Tugas yang Dikerjakan -
1 - Jawab pertanyaan berikut berdasarkan teks bacaan:
(a) Berapa halaman tebal laporan yang dirilis FBI?
(b) Kepada berapa penerima FSB mengirimkan tautan surel berbahaya?
(c) Temuan perusahaan siber swasta mana yang dikuatkan oleh laporan tersebut?
2 - Kutip bagian teks bacaan yang diawali "Melansir Reuters, laporan" dan berlanjut sampai "Amerika selama ini.".

Teks Bacaan -
_ _ _
[Dunia] Tuduhan Serangan Cyber
FBI Klaim Punya Bukti Kuat Intervensi Rusia di Pemilu AS(Reuters/Brian Snyder)
Biro Investigasi Federal (FBI) merilis laporan investigasi terbaru terkait dugaan intervensi Rusia dalam pemilu Amerika Serikat November lalu. Badan intel ini bahkan mengaku miliki bukti sampel kode komputer berbahaya yang digunakan dalam peretasan besar-besaran oleh Moskow.
Berdasarkan laporan setebal 13 halaman yang dirilis FBI Kamis (29/12) kemarin, badan intelijen Rusia, FSB, mengirimkan tautan surat elektronik berbahaya selama pertengahan 2015 lalu kepada lebih dari 1.000 penerima termasuk pemerintah AS. Komite Nasional Partai Demokrat (DNC) menjadi salah satu dari sejumlah entitas lain yang menerima tautan surel itu.
FBI mengatakan, para hacker memperoleh akses masuk untuk mencuri sejumlah informasi sensitif, termasuk surel internal "yang mengarah pada pencurian informasi dari sejumlah pejabat senior partai."
Jaringan surel internal partai Demokrat sempat diretas saat masa kampanye pemilu berlangsung. Hal ini cukup membuat mantan capres Demokrat, Hillary Clinton, kelimpungan mempertahankan kredibilitasnya semasa kampanye. Isu peretasan dan intervensi Rusia kian mencuat khususnya usai kekalahan Clinton dari Donald Trump.
Melansir Reuters, laporan ini menguatkan temuan sebelumnya yang dilakukan oleh perusahaan siber swasta CrowdStrike terkait sistem internal DNC yang sempat diretas. Temuan ini juga menjadi dasar penyelidikan lembaga intelijen Amerika selama ini.
_ _ _
Materi yang Disediakan -

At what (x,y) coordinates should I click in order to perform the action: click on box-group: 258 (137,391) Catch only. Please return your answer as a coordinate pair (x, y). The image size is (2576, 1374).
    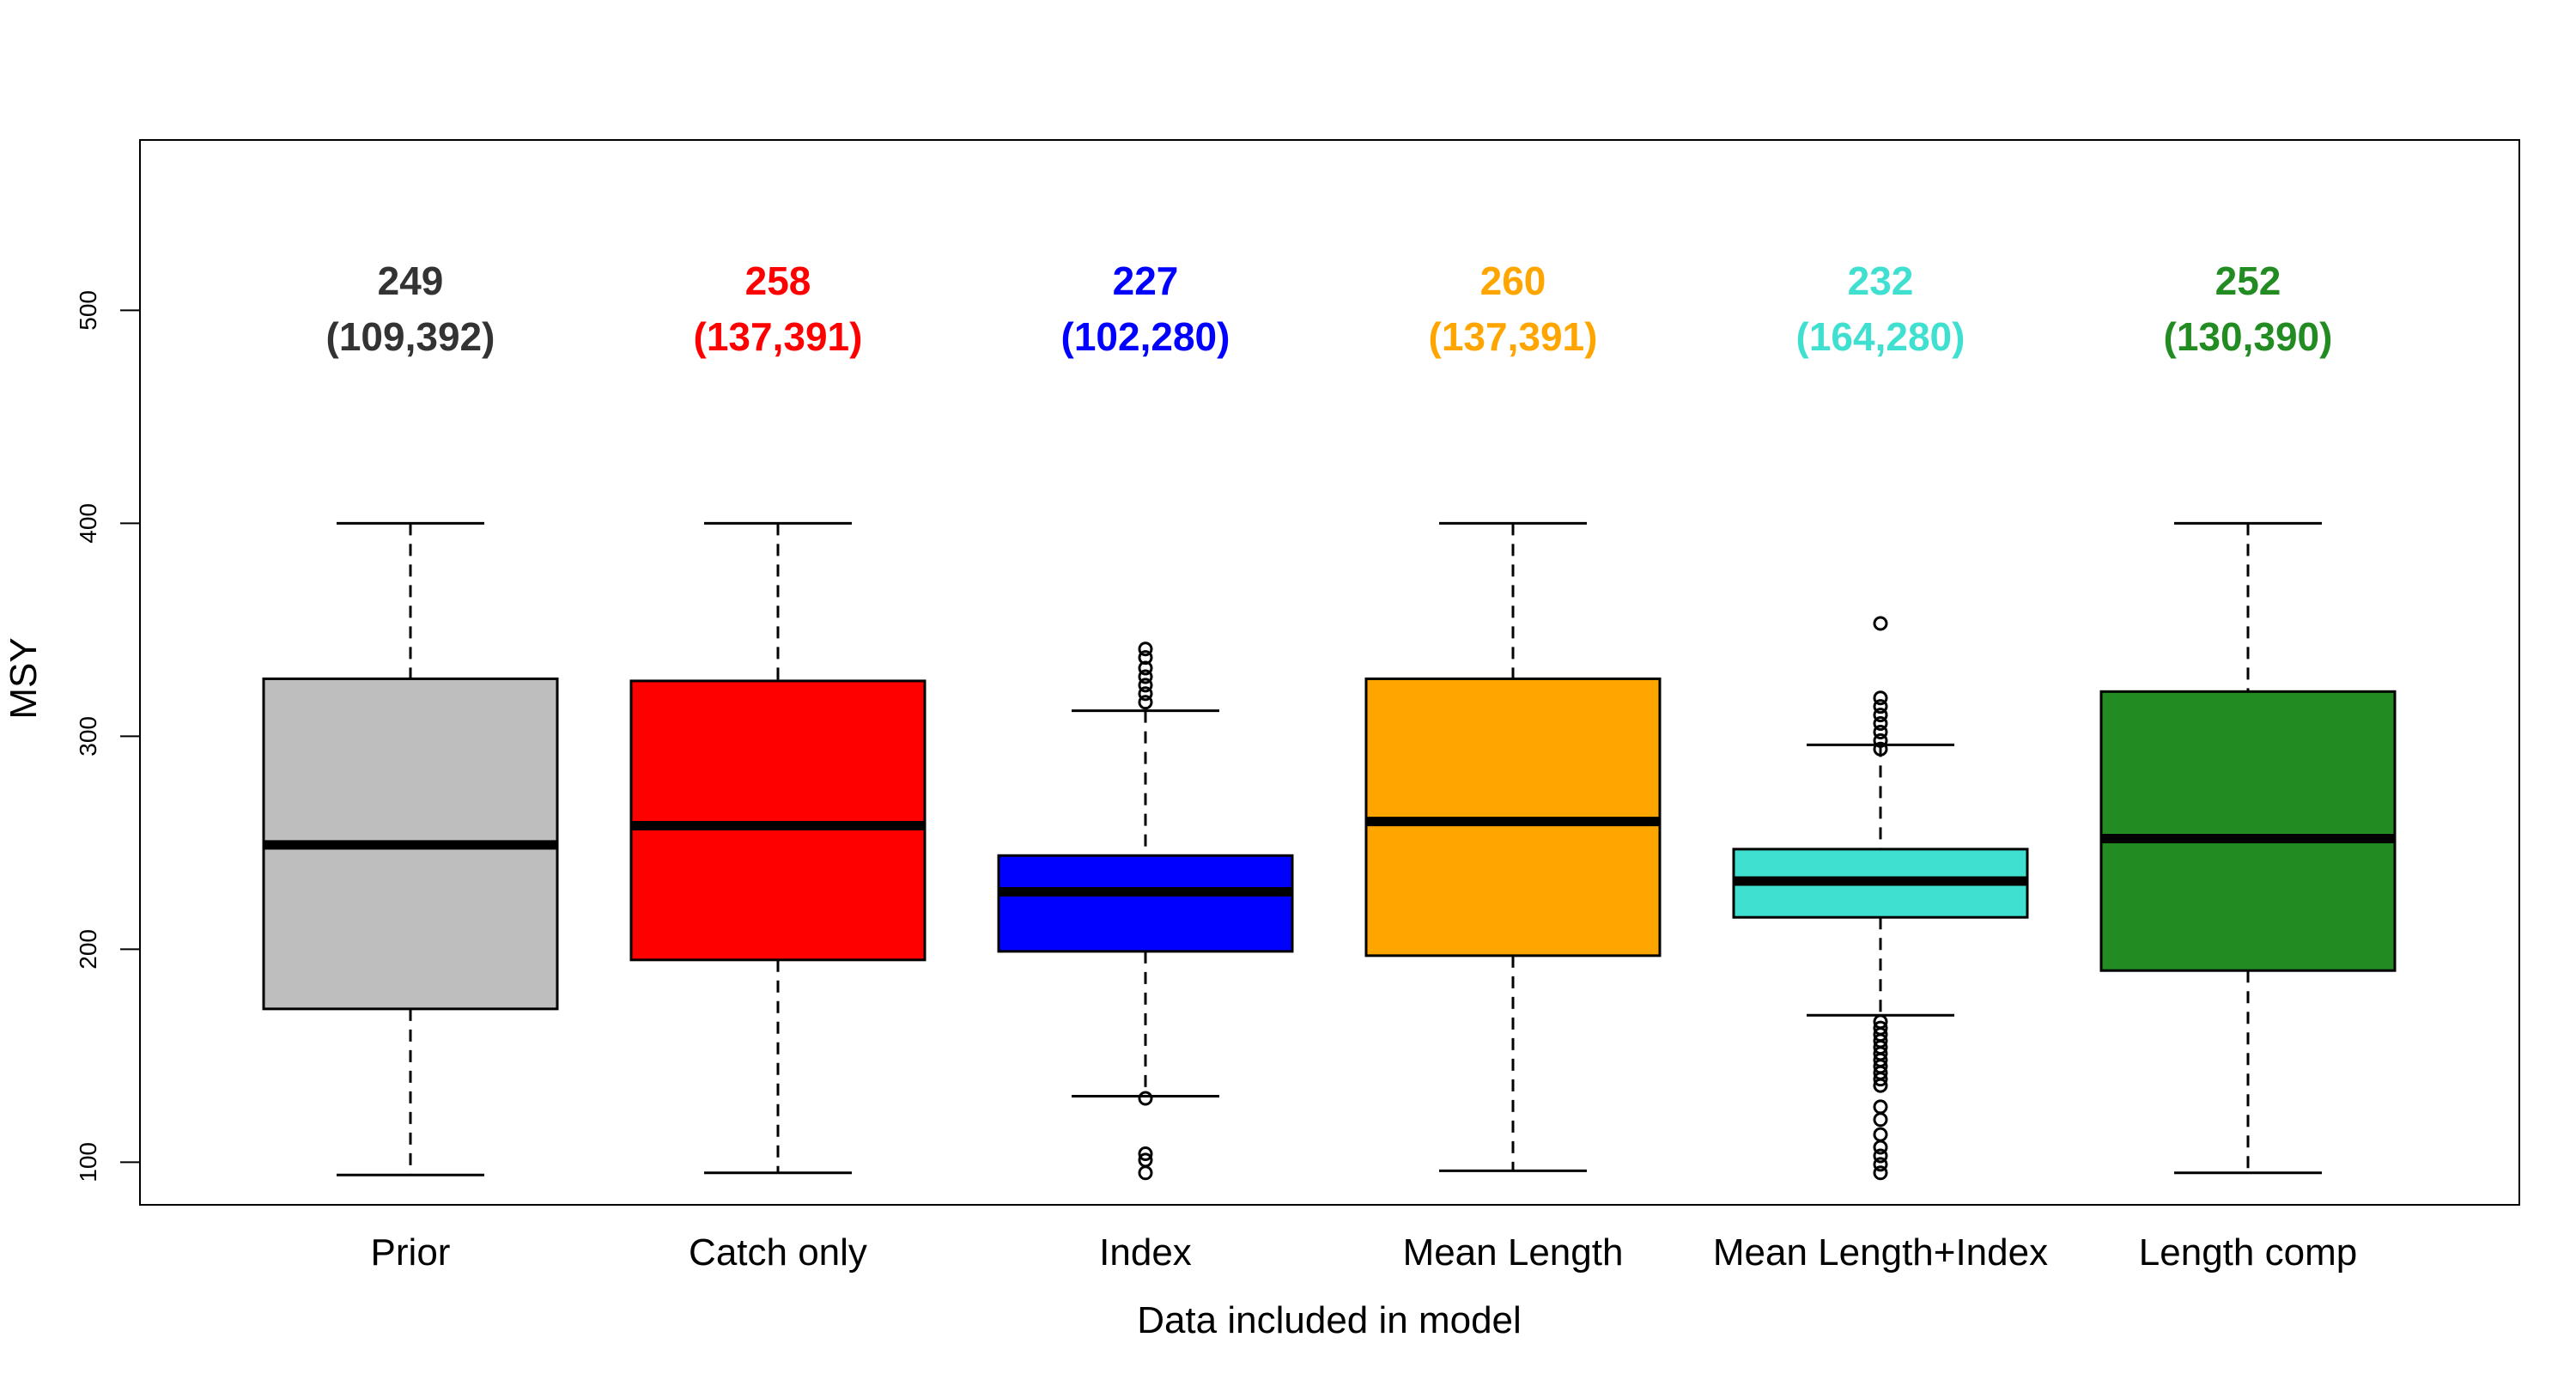
    Looking at the image, I should click on (778, 766).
_ _ _
Hasil Tiap Tugas -
1 -
(a) 13 halaman.
(b) Lebih dari 1.000 penerima.
(c) CrowdStrike.

2 -
Melansir Reuters, laporan ini menguatkan temuan sebelumnya yang dilakukan oleh perusahaan siber swasta CrowdStrike terkait sistem internal DNC yang sempat diretas. Temuan ini juga menjadi dasar penyelidikan lembaga intelijen Amerika selama ini.